According to the study, 94 percent of the world's coral reef habitats must be considered endangered, whereas only six percent of the habitats can be considered as reef refugia, as largely unaffected areas. The study was recently published by the Bremen researchers in the renowned Global Change Biology journal .
Coral reefs are among the most important ecosystems on Earth. They are the habitat of almost a quarter of the world's marine species, act as breakwaters to protect the coasts, and due to fishing and tourism are an important source of food and income in many regions. The master builders of the reefs are the corals – cnidarians which on average only grow a few millimeters per year. The ecologically enormously important and at the same time spectacularly beautiful ecosystems are particularly threatened.
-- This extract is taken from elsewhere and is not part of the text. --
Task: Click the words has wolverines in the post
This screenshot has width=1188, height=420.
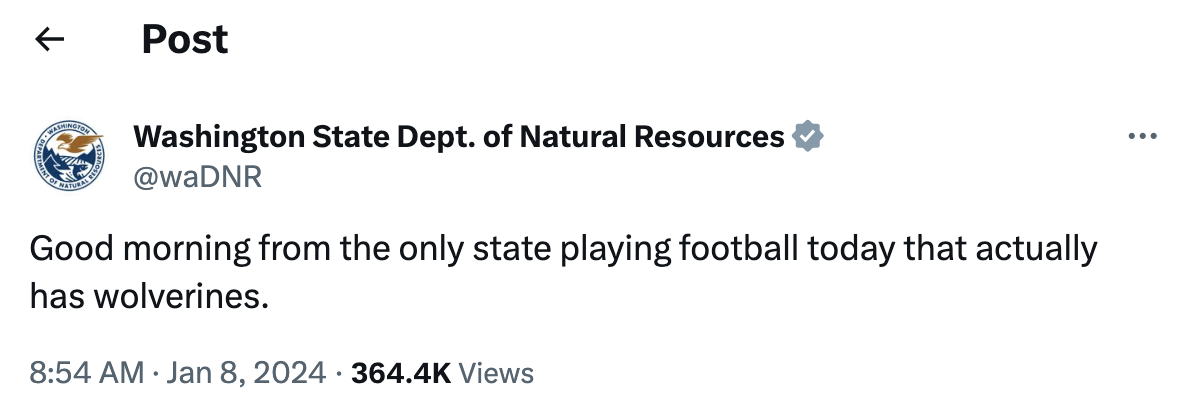Action: point(149,297)
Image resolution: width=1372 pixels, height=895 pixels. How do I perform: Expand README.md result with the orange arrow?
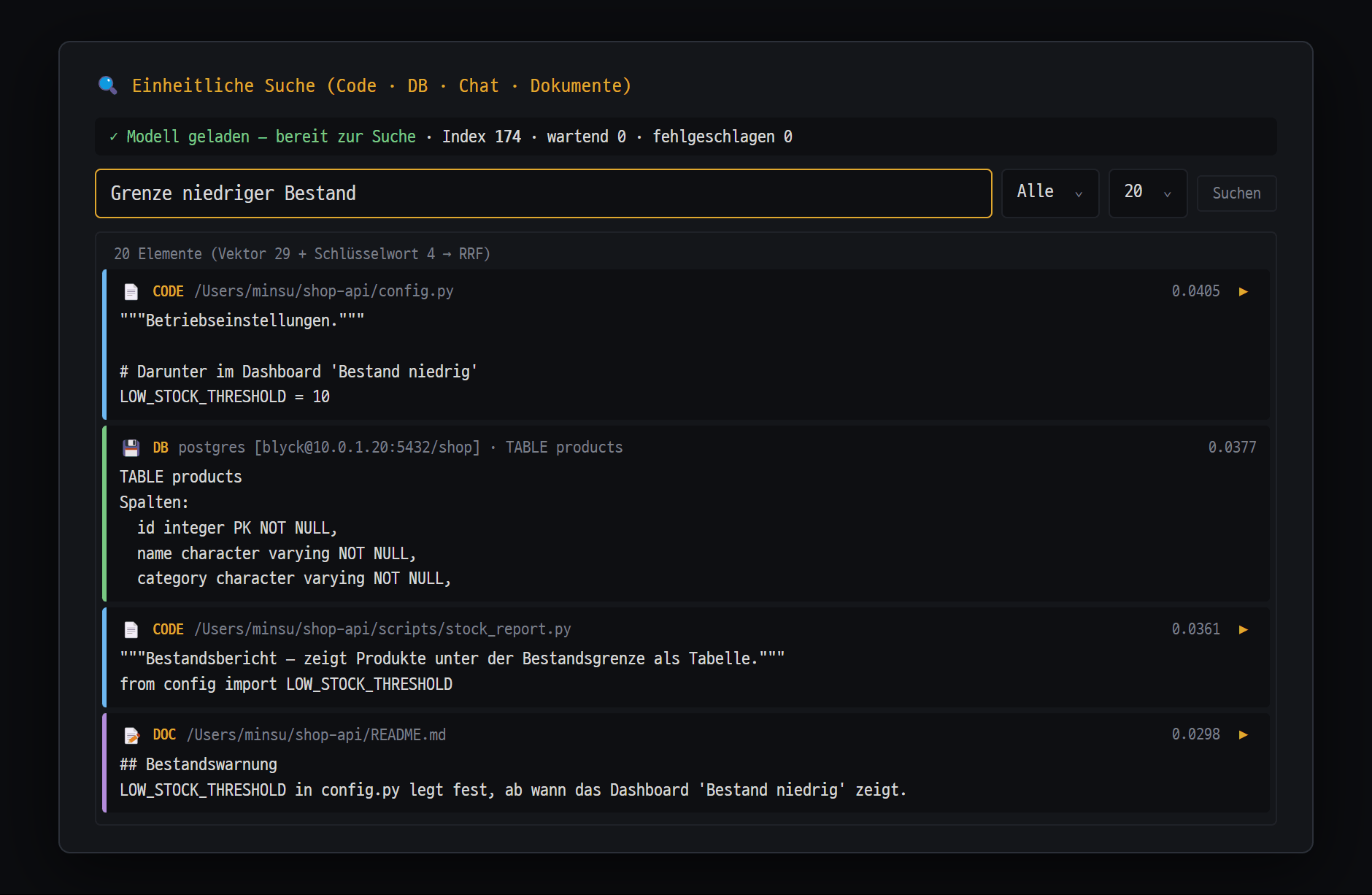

They are vulnerable to environmental changes, such as rising water temperatures, and are therefore considered an early warning system for global climate change.
"In our study, we distinguish between global and regional stress factors that can be measured and quantified," explains Dr. Agostino Merico, Professor of Ecological Modelling at Jacobs University and head of the Systems Ecology research group at ZMT. Global factors include changes in sea temperature and ocean acidification – both caused by man-made emissions of carbon dioxide. Local factors include nutrient eutrophication, that is, the accumulation of nitrate and phosphate in the sea, mostly caused by the lack of sewage treatment plants or the fertilization of fields in coastal regions.
Reefs in the Caribbean or in the Red Sea Are Particularly at Risk
Data were evaluated for reefs in six world regions – the Caribbean, Southeast Asia, the Indian Ocean, the Pacific, the Red Sea, and the Great Barrier Reef off Australia. According to the study, 22 percent of reefs are threatened by local factors, eleven percent by global factors and 61 percent by a combination of both. Six percent of the areas studied proved to be robust against the combination of all stress factors. These refugia include the Andaman and Nicobar Islands, archipelagos in the Indian Ocean.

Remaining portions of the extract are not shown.